On February 6th, we took a visit to the Museum of Brands for the briefing on our new university-led DPS project. The people there seemed happy to have us, as they were not used to collaborating with people in animation (their words), and described the brief after a short history lesson on the museum (which was admittedly much older than I’d expected).
We were tasked to create a short animation (5 to 10 seconds) revolving around a specific festivity or holiday of our choosing, from Christmas and Halloween to Earth Day and other, more contemporary events. The catch was that we had to base our animation on the museum’s front entrance, which had some cool art depicting various products in a limited colour palette. As long as the animation started and ended with the entrance’s picture they provided us, we had complete freedom over how we used it.

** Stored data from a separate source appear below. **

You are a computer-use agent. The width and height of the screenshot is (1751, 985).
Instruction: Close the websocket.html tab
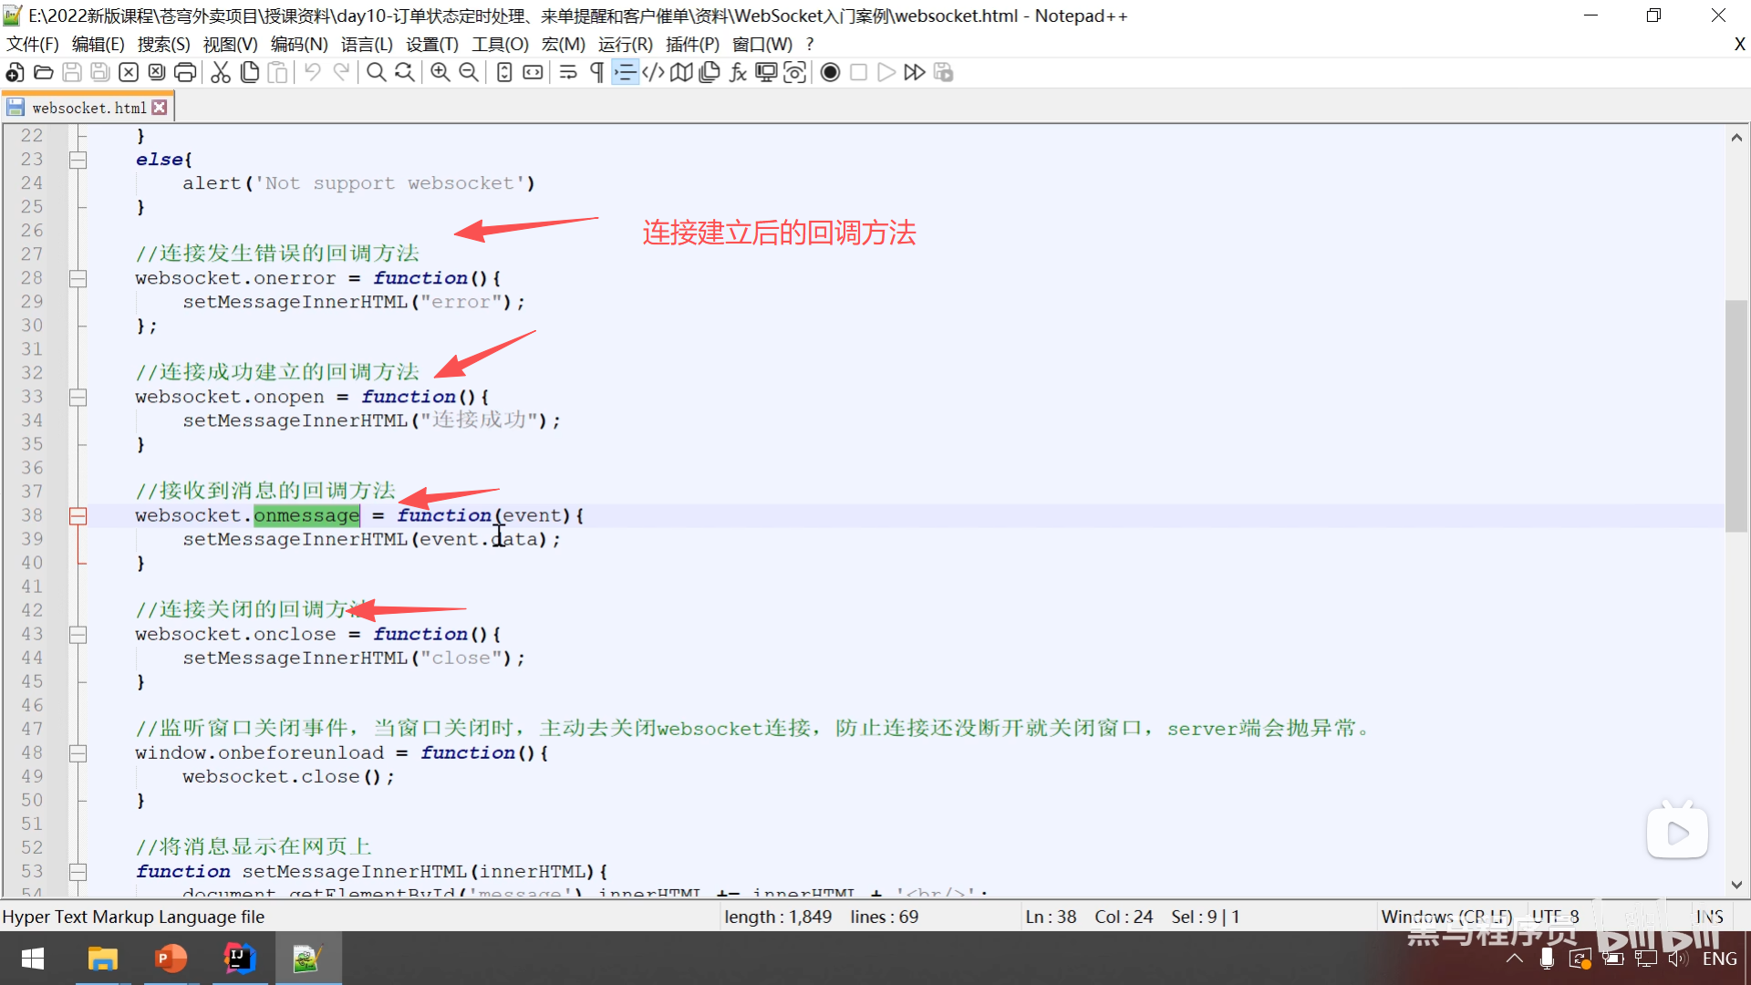[x=160, y=108]
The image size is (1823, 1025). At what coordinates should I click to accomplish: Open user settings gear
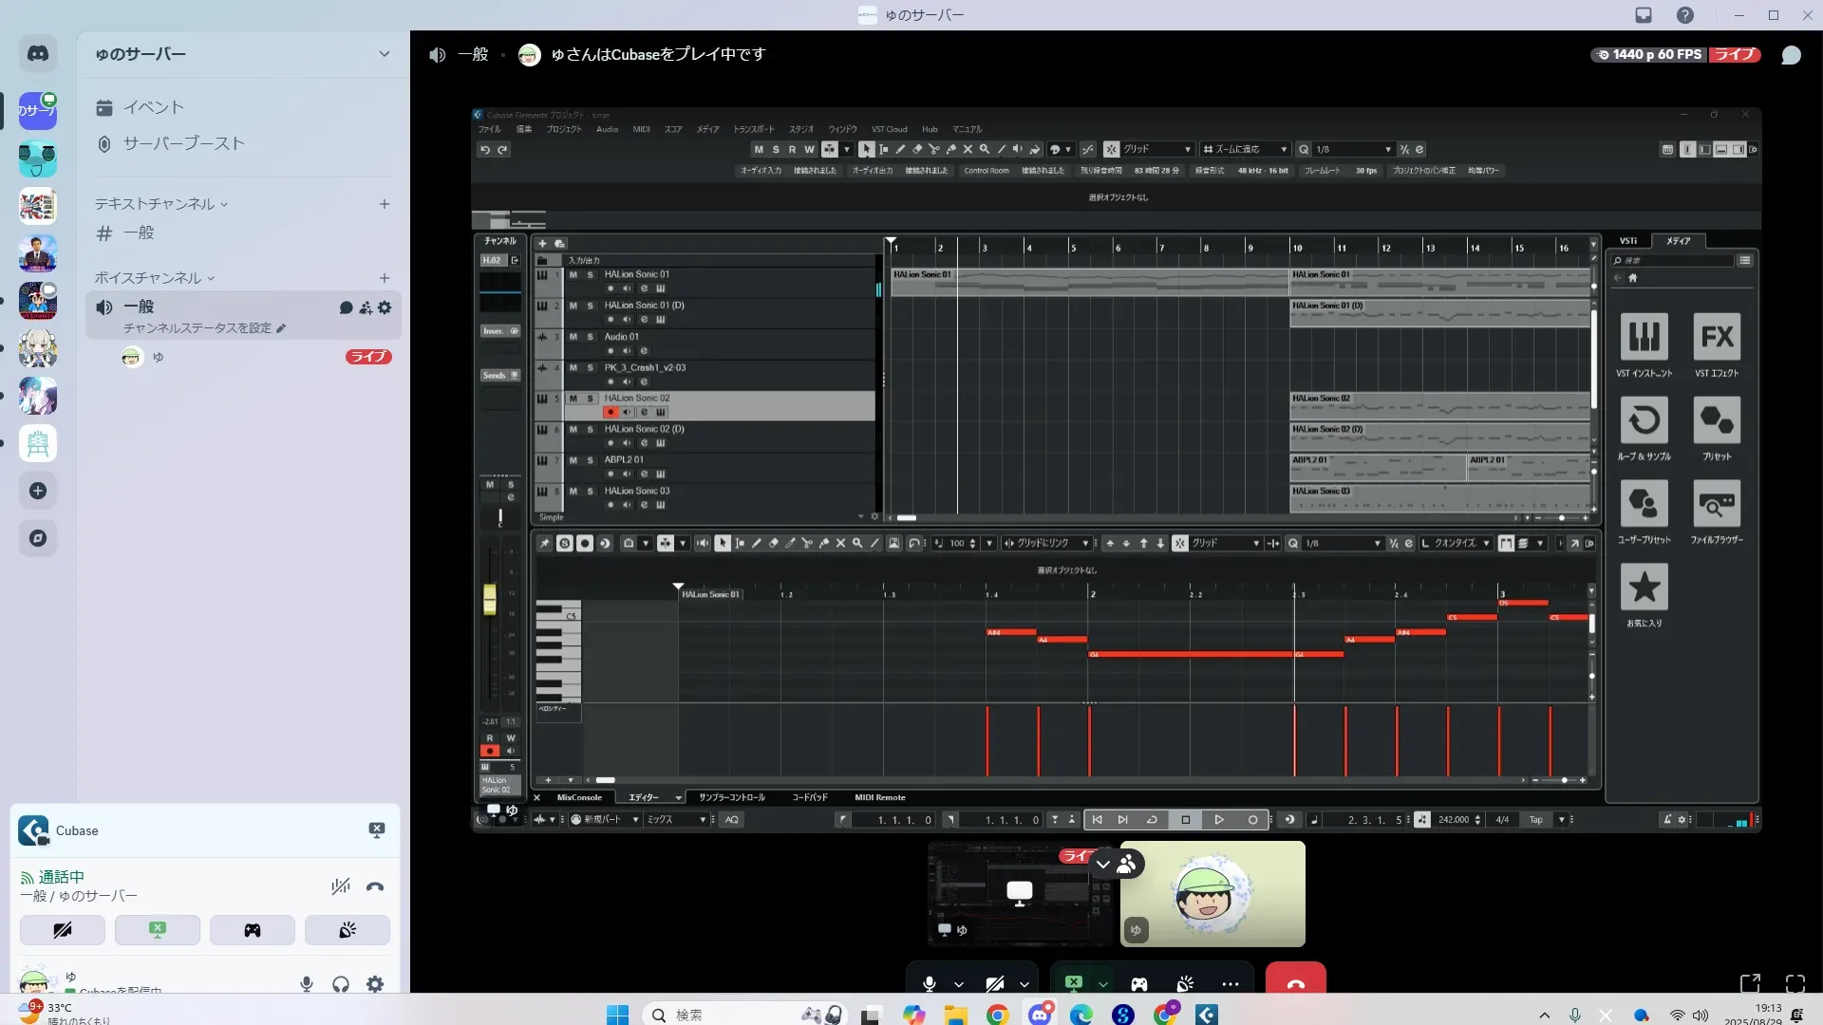(x=375, y=984)
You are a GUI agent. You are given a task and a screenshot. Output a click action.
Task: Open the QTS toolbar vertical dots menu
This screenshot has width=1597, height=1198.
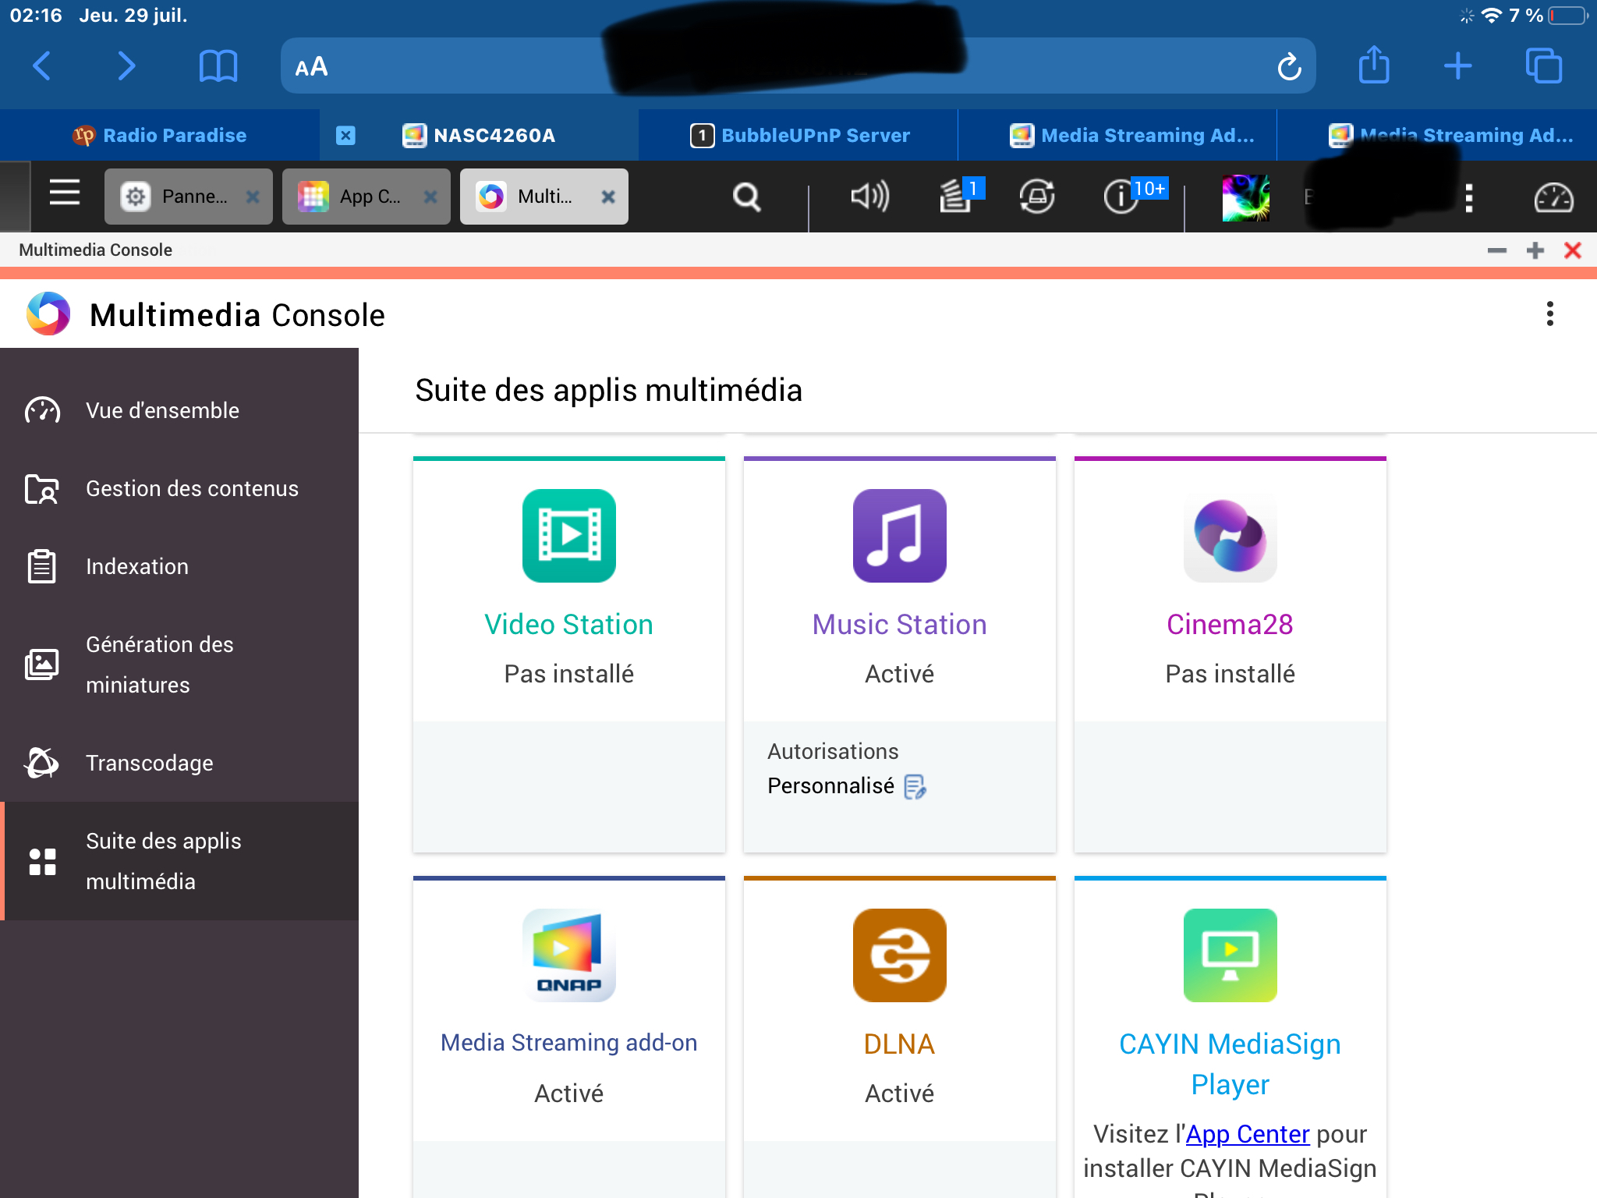tap(1469, 198)
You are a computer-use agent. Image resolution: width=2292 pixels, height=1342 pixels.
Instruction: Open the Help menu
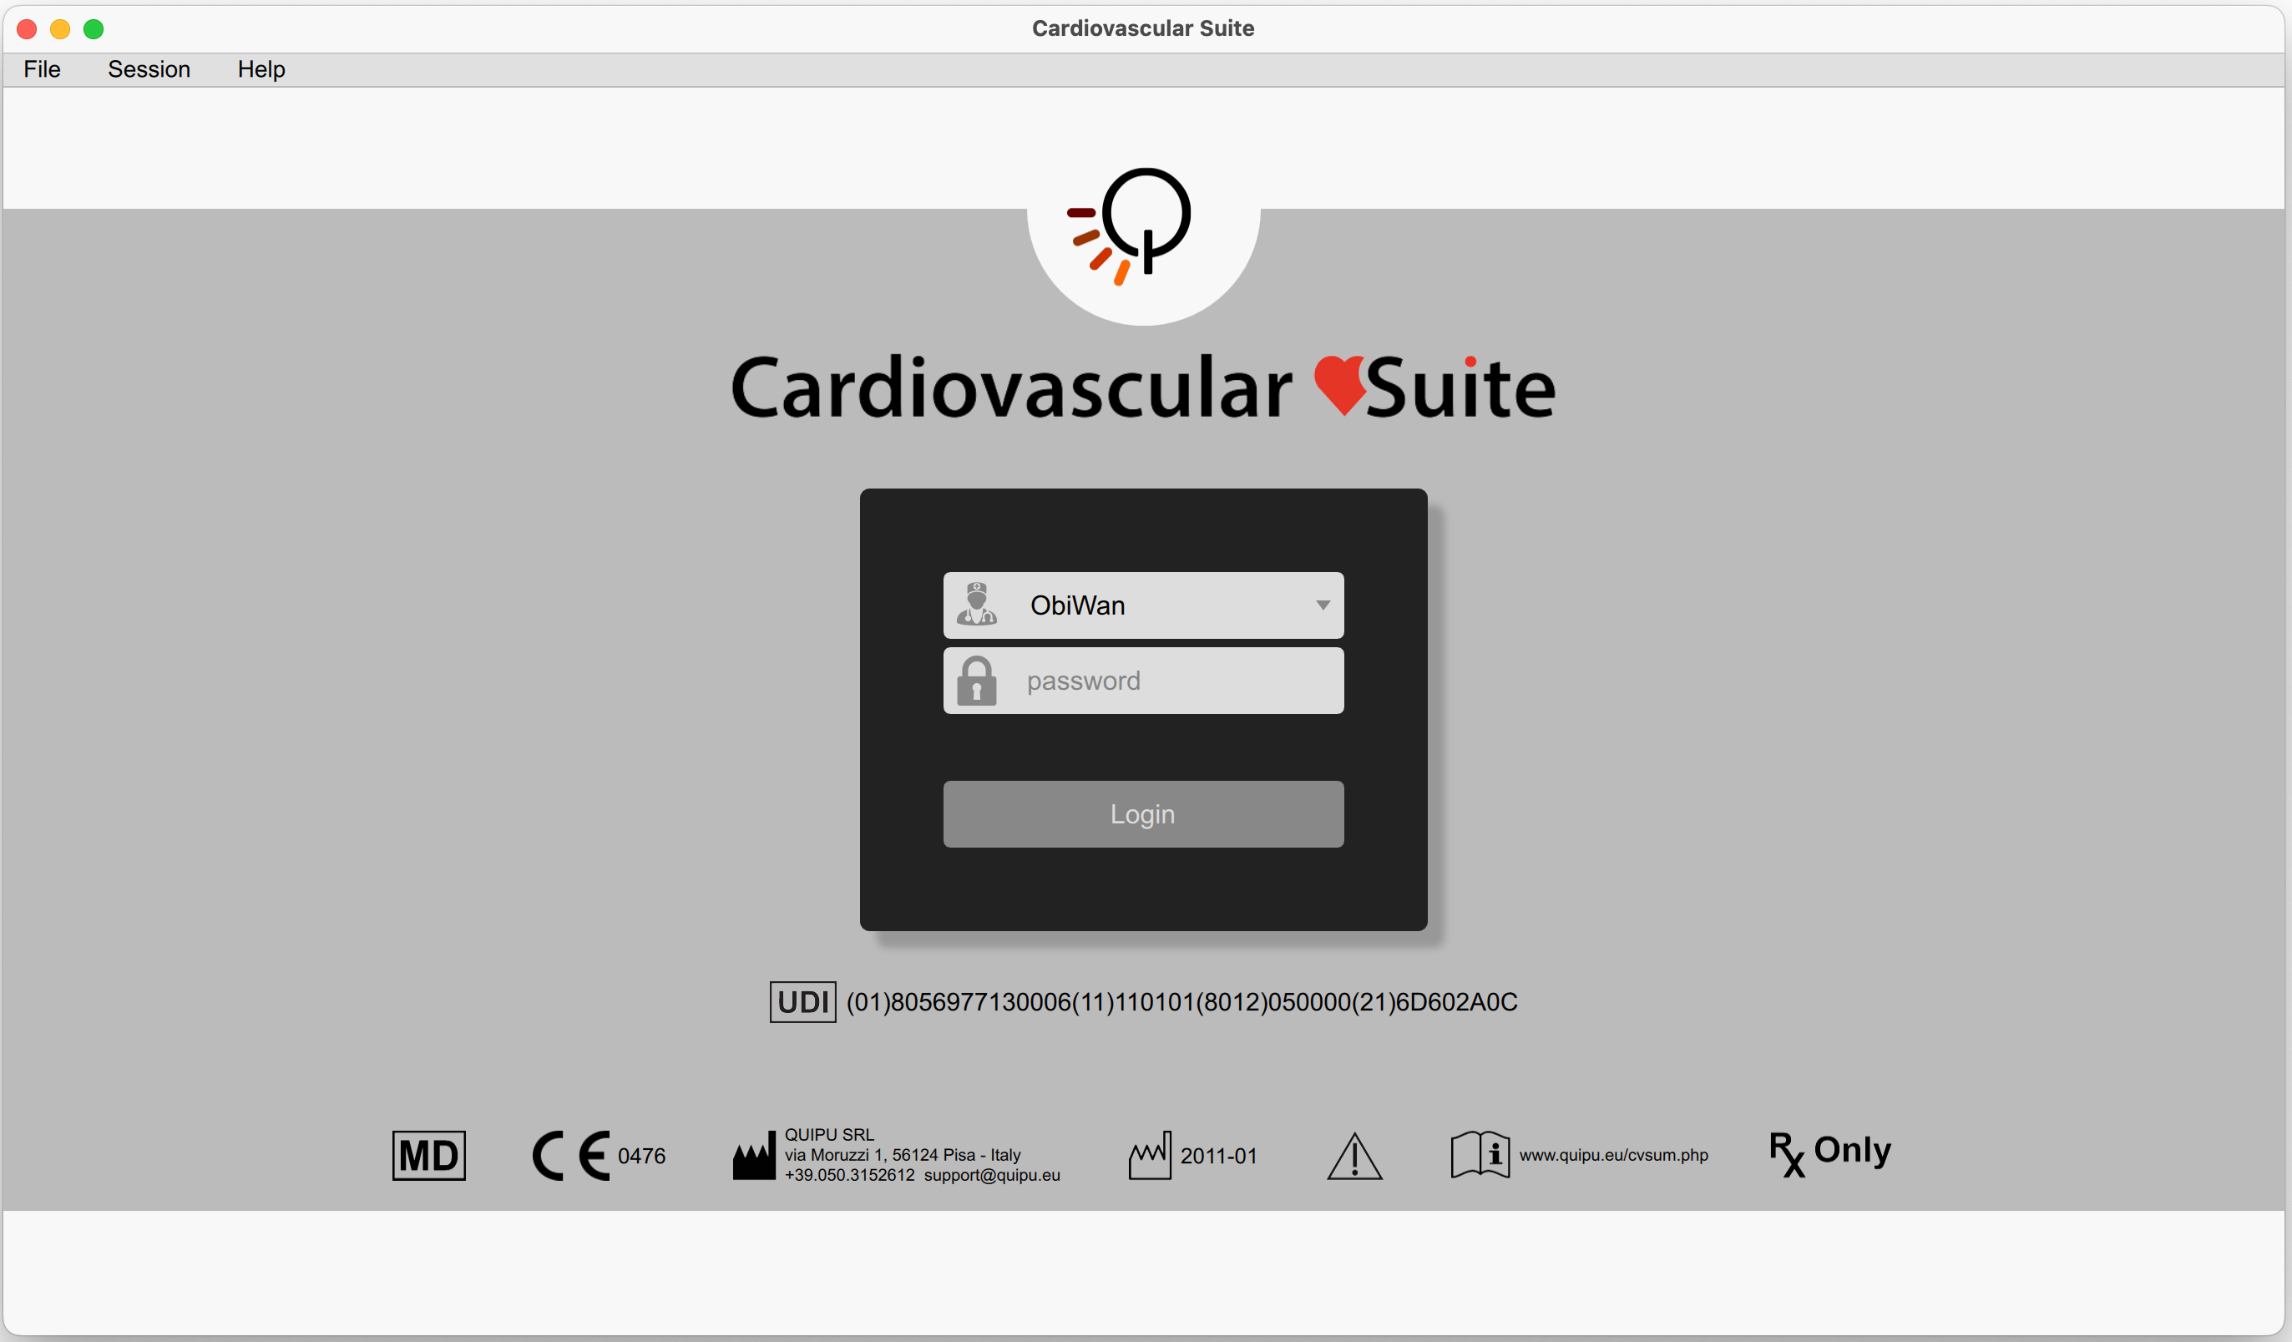point(261,69)
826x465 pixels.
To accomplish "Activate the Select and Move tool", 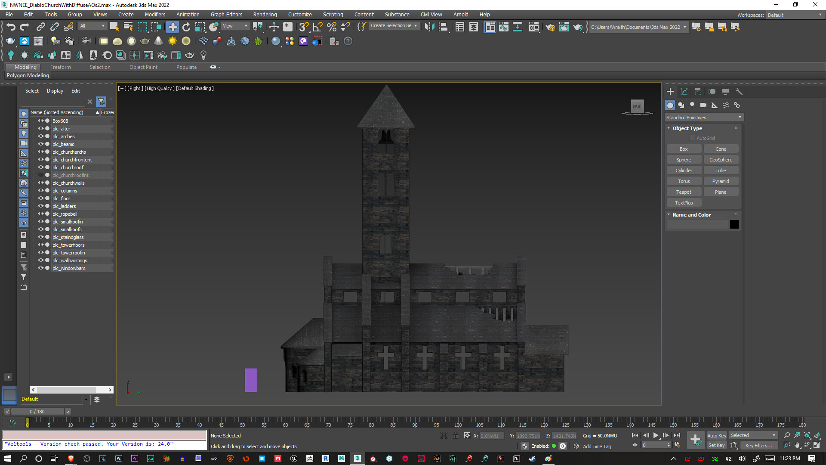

Once finished, they would use our animations to celebrate the festivities on their social medias accounts, by posting them throughout the year. This was obviously extremely catching, as that would get a lot of eyes on our art, which is exactly what we need as up-and-coming animators.
I chose to go with Halloween as my festivity, since I’d had a pretty interesting idea as the brief was still being explained. I thought of turning the mural into a lineless background, switching its red-blue-yellow colour scheme for an orange-purple-green one (colours more attributed to Halloween and generally spooky things). The biggest visual inspiration for this decision were the Disney XD idents made by Golden Wolf since the mid-2010s. Their visual identity really stuck with me, and I wanted to try my hand at something similar.
Since doing children trick-or-treating seemed a bit bland, I decided to go with ghosts, which lend themselves to more interesting movements while still fitting the spooky vibes of the season. My general idea involved them flying into frame, eating some of the food items on the mural, and exiting the frame before the end of the shot.
I made this piece of concept art to showcase my general idea for the visual style: a bright and limited colour palette, partially lineless art, and ghosts with simple designs that can lend themselves to very smooth animation. Since we have a pretty long time to work on this, and the ghosts will be some of the only moving parts in the animation, I want them to be extremely well-animated.

I made some very rough thumbnails to figure out the movement. Essentially, the transition from the photo to the stylized lineless look would happen from one of the circle windows on the door: from there, the ghosts would fly in from the sides, eat their food, place it back and fly into the window again, followed by everything else, thus returning to the original photo.

Having one ghost on each side should work well, as it’ll give either side of the wall an interesting animation to show. This way, if the video gets cropped for social media usage (Instagram’s 1:1 image ratio, for example), there will be something to see regardless of how it’s cut.
From now, I’ll have to focus on making a clean version of the background (which I’ve started working on), as well as properly timing out the animation, in order to begin clean boarding and keyframing. It will easily fit within 10 seconds, so I’m not too worried about that.
Overall, I’m confident about my idea, and as long as I pace myself well (as I did with the Blink Industries project), I think I’ll deliver a good project I’ll be proud to show off in my portfolio.